So this past weekend I joined Facebook. I already have 60+ friends, which is approximately 50 more friends than I have in the so-called real world. My Facebook friends are a weird mix of family, friends, colleagues and people I haven’t seen since high school or college.
Yesterday our local radio show “The State of Things” devoted an entire hour to Facebook. Which means that we both are officially way behind the times.
One issue that was discussed was the problem of juggling multiple identities on Facebook when friends from all your different “worlds” — like work, school, hanging out, family, even your mom — come together and can see your status updates. How do you keep all of your personas straight?
I think this is a non-problem. One of the goals of life should be to discover who we are and then try to live as authentically as we can. At least, this is one of the goals of my life. That doesn’t mean that we don’t grow and change over time. I am certainly not the same person I was in high school, and I am thankful for that.
What it does mean is that if you’re struggling to present one persona to the people you work with and another to your afterwork friends and another to your family, then something is off. In one or more spheres of your life, you are not being true to yourself.

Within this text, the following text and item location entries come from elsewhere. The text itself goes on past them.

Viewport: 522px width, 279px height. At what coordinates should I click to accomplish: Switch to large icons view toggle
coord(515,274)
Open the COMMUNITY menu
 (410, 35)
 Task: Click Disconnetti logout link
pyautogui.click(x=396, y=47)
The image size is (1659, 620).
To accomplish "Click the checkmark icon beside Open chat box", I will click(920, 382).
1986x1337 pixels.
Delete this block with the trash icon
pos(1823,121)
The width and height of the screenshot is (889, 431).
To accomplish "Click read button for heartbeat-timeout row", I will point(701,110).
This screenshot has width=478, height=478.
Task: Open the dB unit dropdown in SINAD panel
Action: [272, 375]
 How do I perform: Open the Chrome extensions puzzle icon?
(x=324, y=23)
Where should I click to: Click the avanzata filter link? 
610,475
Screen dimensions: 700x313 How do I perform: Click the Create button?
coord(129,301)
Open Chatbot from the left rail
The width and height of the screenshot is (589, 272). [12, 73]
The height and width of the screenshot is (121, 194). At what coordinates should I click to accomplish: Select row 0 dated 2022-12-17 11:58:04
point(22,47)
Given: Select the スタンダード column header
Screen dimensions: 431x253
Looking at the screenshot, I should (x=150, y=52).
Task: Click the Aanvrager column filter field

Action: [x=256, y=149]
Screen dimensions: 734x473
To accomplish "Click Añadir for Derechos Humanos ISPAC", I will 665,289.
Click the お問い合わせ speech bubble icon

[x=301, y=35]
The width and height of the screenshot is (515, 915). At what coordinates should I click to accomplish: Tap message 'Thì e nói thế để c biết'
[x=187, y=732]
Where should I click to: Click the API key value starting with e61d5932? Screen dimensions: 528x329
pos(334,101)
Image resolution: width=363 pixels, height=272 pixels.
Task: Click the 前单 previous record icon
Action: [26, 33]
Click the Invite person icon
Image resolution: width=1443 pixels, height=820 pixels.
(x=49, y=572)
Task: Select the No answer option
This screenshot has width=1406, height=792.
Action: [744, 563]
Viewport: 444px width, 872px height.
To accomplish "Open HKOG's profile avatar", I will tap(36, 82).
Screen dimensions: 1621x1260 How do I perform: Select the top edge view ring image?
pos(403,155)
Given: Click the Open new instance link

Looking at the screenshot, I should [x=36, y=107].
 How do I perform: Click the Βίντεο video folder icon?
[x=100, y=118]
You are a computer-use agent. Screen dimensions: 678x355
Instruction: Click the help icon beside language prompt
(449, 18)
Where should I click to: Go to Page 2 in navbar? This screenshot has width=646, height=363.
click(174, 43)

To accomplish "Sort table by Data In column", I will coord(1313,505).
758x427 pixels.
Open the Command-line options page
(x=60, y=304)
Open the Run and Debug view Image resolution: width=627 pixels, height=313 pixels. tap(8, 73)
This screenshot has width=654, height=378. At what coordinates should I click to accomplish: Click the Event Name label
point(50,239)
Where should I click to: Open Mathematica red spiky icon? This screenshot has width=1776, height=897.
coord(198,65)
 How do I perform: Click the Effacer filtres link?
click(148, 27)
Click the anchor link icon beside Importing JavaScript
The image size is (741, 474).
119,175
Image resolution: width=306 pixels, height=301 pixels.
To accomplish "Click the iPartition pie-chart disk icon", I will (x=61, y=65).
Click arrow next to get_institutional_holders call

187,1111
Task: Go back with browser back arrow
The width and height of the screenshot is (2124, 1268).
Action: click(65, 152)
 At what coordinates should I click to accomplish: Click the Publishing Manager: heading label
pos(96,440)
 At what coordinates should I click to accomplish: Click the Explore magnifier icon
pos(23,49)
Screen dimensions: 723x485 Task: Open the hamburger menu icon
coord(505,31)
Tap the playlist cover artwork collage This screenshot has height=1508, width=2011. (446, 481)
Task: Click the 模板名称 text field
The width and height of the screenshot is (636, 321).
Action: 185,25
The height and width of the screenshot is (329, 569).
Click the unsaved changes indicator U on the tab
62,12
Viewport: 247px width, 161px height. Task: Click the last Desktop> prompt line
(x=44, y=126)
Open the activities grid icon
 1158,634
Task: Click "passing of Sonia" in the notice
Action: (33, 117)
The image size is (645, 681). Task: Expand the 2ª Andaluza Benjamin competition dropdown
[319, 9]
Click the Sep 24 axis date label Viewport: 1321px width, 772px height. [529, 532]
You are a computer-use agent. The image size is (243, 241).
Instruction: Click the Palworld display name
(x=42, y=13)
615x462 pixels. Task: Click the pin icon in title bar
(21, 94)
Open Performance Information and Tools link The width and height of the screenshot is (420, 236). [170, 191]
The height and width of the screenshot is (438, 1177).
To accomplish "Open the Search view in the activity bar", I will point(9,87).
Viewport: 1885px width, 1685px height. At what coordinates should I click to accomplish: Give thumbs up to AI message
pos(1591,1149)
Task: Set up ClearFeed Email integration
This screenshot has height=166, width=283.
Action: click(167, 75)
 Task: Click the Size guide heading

I am not saying that we should reveal 100% of who we are on Facebook or any other social networking site. Facebook is a public forum, so baring your soul there would be no more appropriate than it would at a conference or a cocktail party. What I am saying is that we should just be who we are, at all times, no matter who we are interacting with. I have generally found that most people like and respect this, and those that don’t — probably I don’t want to be interacting with them after all. Besides, it’s a lot less exhausting to just be yourself rather than trying to be what everyone else expects you to be.
And then you don’t really have to worry about who is reading your status updates.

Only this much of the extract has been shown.